Chavez, who is running for re-election in October, told a crowd of supporters on Friday that the radiation therapy has affected his strength but said, “I’m doing well.”

Chavez began radiation treatment in Cuba in late March after undergoing an operation in February that removed a second tumor from his pelvic region. The first was taken out last June. He has kept secret some details of his illness, including the type of cancer and the precise location of the tumors.

Chavez said on Friday that his stay in Cuba will be longer this time.

“Since we’re going to enter the second and last phase of treatment, and that treatment is rough … I’m thinking of asking for permission not to return in the middle of the week next week, but rather stay in Cuba all of this next week to receive the complete treatment and not have to be going and coming,” he said.

The National Assembly held a session Saturday to grant approval for the trip. Venezuela’s constitution requires the president to obtain approval from lawmakers when leaving the country for more than five days.

Doctors say common side effects of radiation therapy include fatigue and damage to areas exposed to the radiation beams, as well as nausea and diarrhea in cases such as Chavez’s in which the pelvic area is treated.

“His physical condition isn’t allowing him to do the things he used to do,” said Jose Vicente Carrasquero, a political science professor at Venezuela’s Simon Bolivar University.

He said the illness is clearly limiting Chavez’s international role because in the past, “if there’s something the president has tried to do, it’s projecting his international image.”

Since having a baseball-size tumor removed in the initial June surgery in Cuba, Chavez has usually sought to appear active and in charge even while coping with his treatment. In December, when his head was still shaved to a fine stubble after chemotherapy, Chavez hosted a summit in Caracas where Latin American and Caribbean leaders formed a new bloc including every nation in the Western Hemisphere except the U.S. and Canada.

Carrasquero said Chavez’s absence from this weekend’s summit raises questions about whether he’ll be able to make it through the presidential campaign.

“What we’re watching for is when Chavez is going to announce that he’s not going to run,” Carrasquero said.

Chavez’s political allies, however, insist that Chavez remains their candidate and that there is no backup plan for the Oct. 7 election, when the president is seeking another six-year term.

Opposition lawmaker Edgar Zambrano said Chavez’s decision to return to Cuba is a “humanitarian issue,” and the president’s opponents joined pro-Chavez lawmakers in granting permission for the trip.

Zambrano also said, however, that even after months of cancer treatment, knowing “the magnitude of the president’s illness still hasn’t been possible for anyone.”

“What would be logical is for the state of health of the president to be widely known. That’s what happens with any president or head of state in other countries,” Zambrano said.

Some Venezuelans in both political camps said the announcement that Chavez wouldn’t attend the summit raised new doubts about his health.
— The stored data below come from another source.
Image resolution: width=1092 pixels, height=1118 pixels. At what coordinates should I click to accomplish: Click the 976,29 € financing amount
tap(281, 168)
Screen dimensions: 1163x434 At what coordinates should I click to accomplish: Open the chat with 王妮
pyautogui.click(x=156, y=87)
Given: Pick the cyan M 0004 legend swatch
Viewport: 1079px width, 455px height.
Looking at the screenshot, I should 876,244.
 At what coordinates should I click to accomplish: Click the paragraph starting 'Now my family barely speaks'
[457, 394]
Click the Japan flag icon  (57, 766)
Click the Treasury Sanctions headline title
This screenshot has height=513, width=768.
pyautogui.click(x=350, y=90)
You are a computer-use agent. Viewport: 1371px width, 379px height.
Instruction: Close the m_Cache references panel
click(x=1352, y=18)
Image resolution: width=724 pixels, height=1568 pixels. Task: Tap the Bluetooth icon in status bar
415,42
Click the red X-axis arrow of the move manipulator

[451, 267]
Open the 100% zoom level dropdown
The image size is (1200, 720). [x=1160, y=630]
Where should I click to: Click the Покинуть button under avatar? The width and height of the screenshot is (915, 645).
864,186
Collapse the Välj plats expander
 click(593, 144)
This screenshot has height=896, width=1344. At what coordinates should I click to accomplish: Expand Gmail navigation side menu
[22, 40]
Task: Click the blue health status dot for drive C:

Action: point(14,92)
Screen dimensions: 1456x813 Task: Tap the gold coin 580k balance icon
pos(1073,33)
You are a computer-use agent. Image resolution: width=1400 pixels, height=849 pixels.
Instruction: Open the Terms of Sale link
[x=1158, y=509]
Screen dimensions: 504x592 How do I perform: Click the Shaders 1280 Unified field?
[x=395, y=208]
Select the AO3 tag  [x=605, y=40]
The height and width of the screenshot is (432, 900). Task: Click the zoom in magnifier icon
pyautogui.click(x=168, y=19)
“I want to believe him, but the president has already said he’s well, and later that he isn’t,” said Ricardo Pena, a Chavez supporter who was selling vegetables from a truck on the street. “I hope he returns safe and sound. We need him.”

Cristina Flores, a clothing store owner who opposes Chavez, said she doesn’t believe what he says publicly about his illness.

“He shouts as always, but always from far away on television. I think Chavez didn’t want them to see him weak, sick from close up,” she said.